Sandman Season 2: Neil Gaiman Confirms New Episodes are Safe After Latest Report

Netflix released The Sandman earlier this year and it was based on an original IP from DC Comics' Vertigo imprint. Warner Bros. had been trying to get a Sandman project off the ground for several years but creator Neil Gaiman refused to be attached until it turned into a TV series for Netflix. After a long wait Netflix revealed that they had officially green-lit a second season of the series and Gaiman recently teased the second season and a new member of The Endless appearing at Netflix's panel at CCXP Brazil. Warner Bros. TV produced the film and licensed it out to Netflix, and a new report reveals that Warner Bros. Discovery CEO David Zaslav has a bit of a problem with the terms of their licensing deal with the streaming service. Zaslav went as far as instructing his teams to temporarily pause selling finished series to the streaming service, and fans feared that The Sandman season two could be affected. Gaiman took to Twitter to explain that season two won't be troubled by the situation after a fan asked him to shed some light.
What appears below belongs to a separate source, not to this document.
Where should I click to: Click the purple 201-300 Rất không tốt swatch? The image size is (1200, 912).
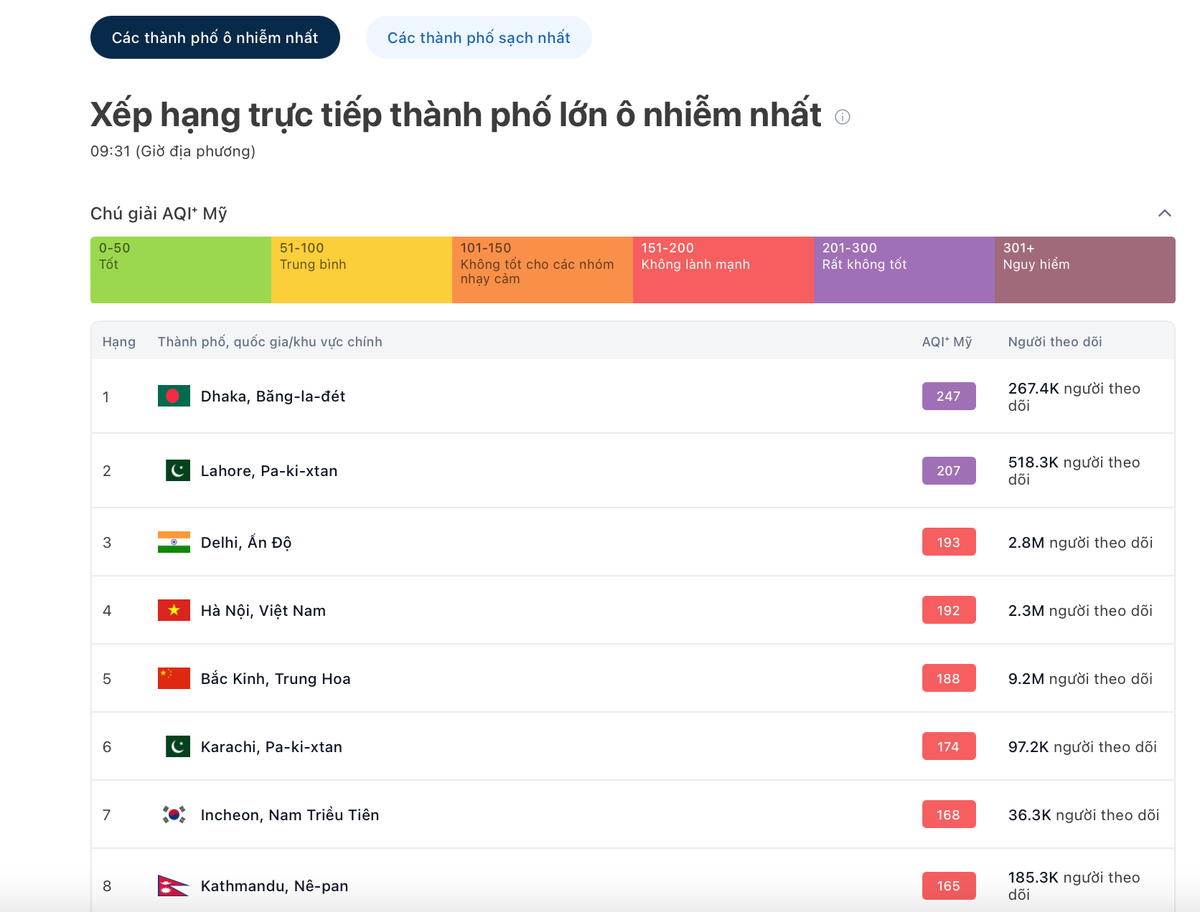coord(903,270)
"Sandman Season 2 has been commissioned by a Netflix and is real," Gaiman told a fan on Twitter. "Whatever behind the scenes wrangling and negotiating needed to happen to make this a reality has already occurred."
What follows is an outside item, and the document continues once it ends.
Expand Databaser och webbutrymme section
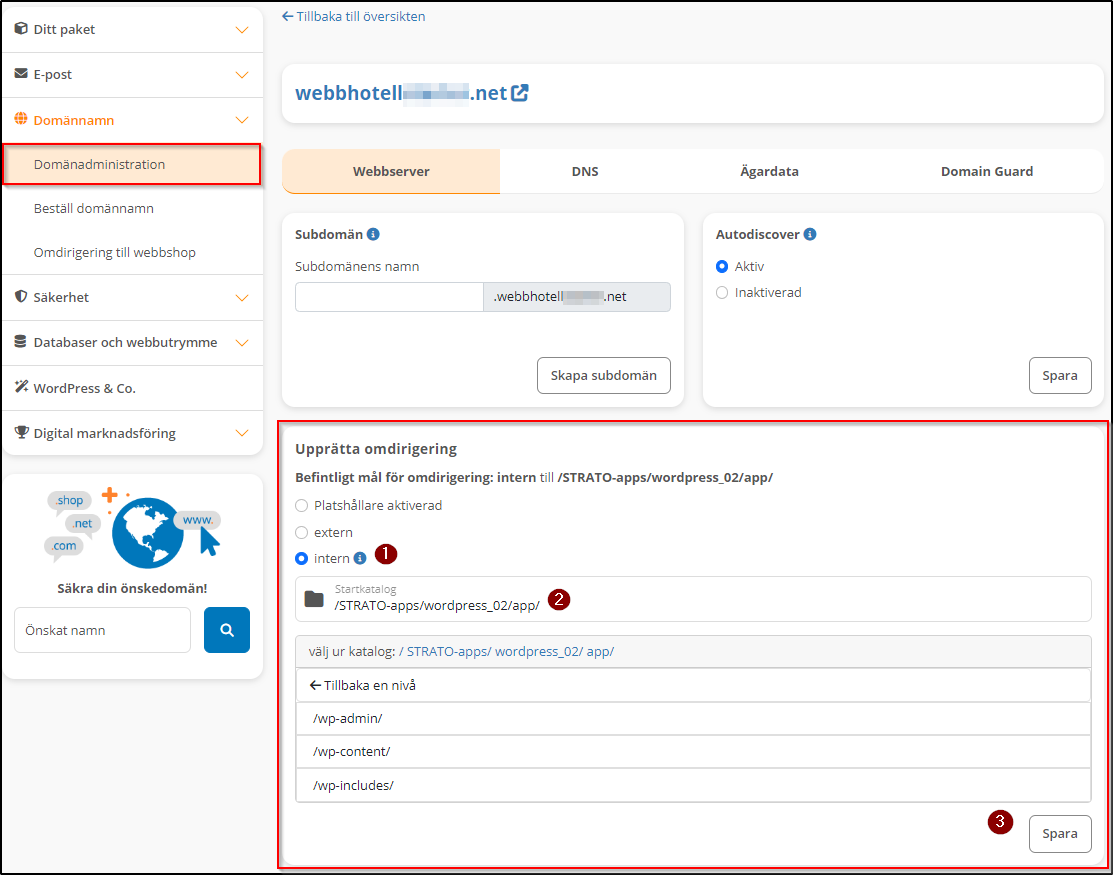The image size is (1113, 875). point(241,343)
The Sandman is the first project based on the character to ever make it out of the development stage. There was a film  developed, with Joseph Gordon Levitt attached to star. Previously, Gaiman revealed while talking with Entertainment Weekly why he refused to come aboard previous Sandman projects.

"I had refused to get involved," Gaiman said of previous adaptations, most recently one with Joseph Gordon-Levitt attached to both direct and star in. "I'd refused to write them; I refused to be the executive producer. I wouldn't do it because I knew that if I did, I would lose the only power that I had, which was to be able to speak out against a bad Sandman movie. Fortunately, Sandman was just too expensive for anybody to justify making. And if you're trying to make a Sandman movie, the first question is, what do you throw out? Because Sandman, by the time it was finished, is 3,000 pages of comic. So what is your movie then?"

Gaiman went on to recall some of the bad adaptations that almost happened, including a version from Pulp Fiction co-writer Roger Avary that was over as soon as he pitched it to the heads of Warner Bros. He also spoke about a version from producer Jon Peters (of Kevin Smith's Superman movie with a giant spider fame), adding: "There was a version of the script, and I'll never forget the first line: 'A-ha, foolish mortals! As if your puny weapons could hurt me, the mighty Lord of Dreams, the Sandman!' And it got worse from there." 

Tom Sturridge leads the all-star cast for the series playing the titular character and Lord of Dreams. He stars alongside Gwendoline Christie as Lucifer, Charles Dance as Roderick Burgess, Asim Chaudhry as Abel, Sanjeev Bhaskar as Cain, Jenna Coleman as Johanna Constantine, Joely Richardson as Ethel Cripps, David Thewlis as John Dee, Boyd Holbrook as The Corinthian, Stephen Fry as Gilbert, Patton Oswalt as the voice of Dream's raven Matthew, .and as Dream's siblings, Mason Alexander Park as Desire and Kirby Howell-Baptiste as Death.

The first season of the series is now streaming on Netflix.